Le Haut conseil islamique présidé par Abdallah Ghoulamallah est très impliqué dans les textes devant régir dès 2018 la finance islamique que ce soit du côté des banques ou des assurances.

On sait que l’Association des banques et des établissements financiers (ABEF) a déjà saisi le HCI pour rendre un avis sur la finance islamique. C’est Mohamed Boudjella, membre du HCI et professeur en sciences économiques à l’université Mohamed-Boudiaf de M’sila qui l’a annoncé en début de semaine lors du Salon des banques et assurances tenu le 21 décembre à Alger. L’ABEF a confirmé cette information en soulignant qu’un  Board Committee sera créé à propos de ce dossier et qu’elle s’est dessaisie de l’affaire pour éviter tout conflit d’intérêt. Le HCI aura à réunir des experts en religion pour se prononcer sur les opérations bancaires.

Le HCI a proposé mercredi dernier la création d’une haute instance légale relevant de son autorité pour collaborer avec la Banque centrale concernant les transactions financières.

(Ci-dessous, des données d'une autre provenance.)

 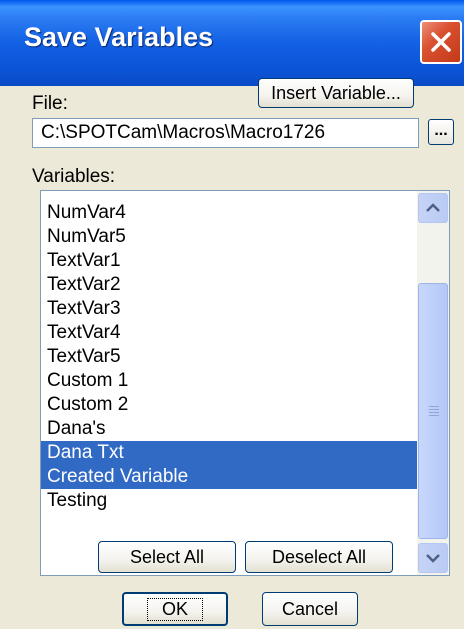 I want to click on variable-list-item: Custom 2, so click(x=230, y=405).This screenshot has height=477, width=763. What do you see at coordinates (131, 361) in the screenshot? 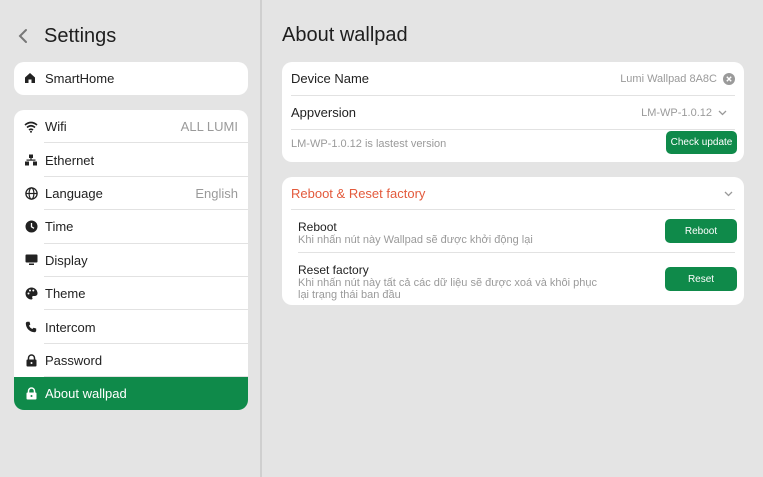
I see `sidebar-item-password: Password` at bounding box center [131, 361].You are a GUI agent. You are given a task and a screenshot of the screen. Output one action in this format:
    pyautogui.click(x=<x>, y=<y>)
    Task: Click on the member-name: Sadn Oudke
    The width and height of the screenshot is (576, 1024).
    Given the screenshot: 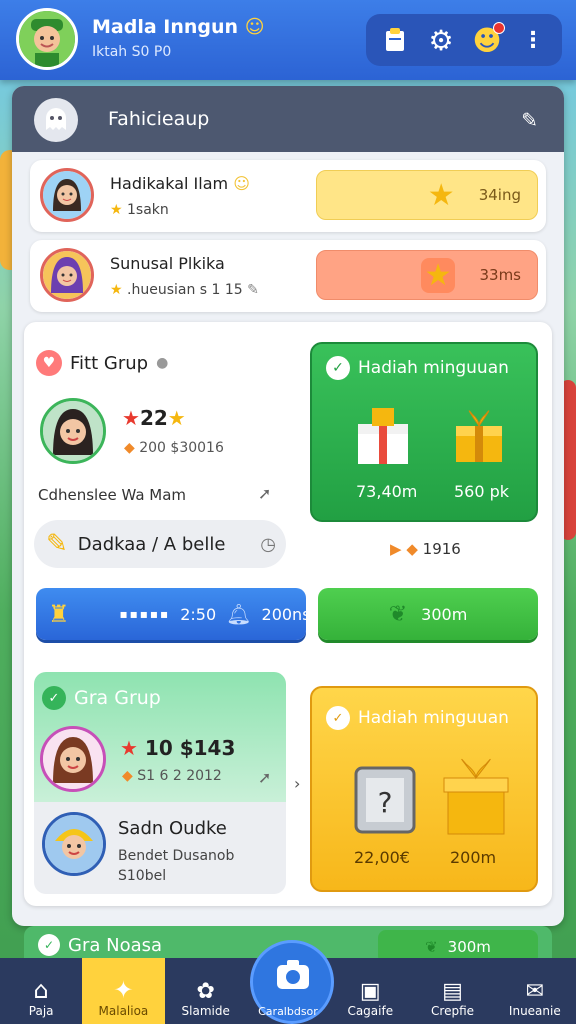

Le HCI a encouragé les établissements financiers à se conformer aux critères des instances légales des banques islamiques, exprimant sa disposition à accompagner les banques afin qu’elles contribuent au développement global et à la promotion de l’investissement.

Pour l’instant, certaines banques comme Al Baraka et Salama ou encore des compagnies d’assurance comme Trust et Salama Assurance Algérie pratiquent la vente des produits islamiques. Mais l’élargissement de cette activité sera encadré par de nouveaux garde-fous. Selon le ministre des Finances, Abderrahmane Raouya, « cette vente n’est pas aisée. Elle nécessite une organisation adaptée au sein des banques pour que ces dernières puissent gérer séparément les crédits conventionnels et ceux participatifs ».

Sue le volet des assurances, le HCI a aussi annoncé que le Conseil national des assurances a déjà ficelé un dossier sur l’assurance islamique. Dossier sur lequel le HCI a déjà donné son avis dès mai 2017.

«Le takaful est un concept qui n’est pas étranger à la religion et cette notion a même sa place dans le concept de la zakat et de l’entraide entre les musulmans ou encore dans la mutualisation des risques », avait précisé M. Ghoulamallah, lors d’une conférence organisée sur l’assurance takaful. Cette notion qui englobe le concept de mutualité n’est pas antinomique avec l’islam du fait qu’il intègre la nécessité de mutualiser les risques, avait-il indiqué. Là aussi, une nouvelle loi est attendue en 2018 pour encadrer ce dispositif.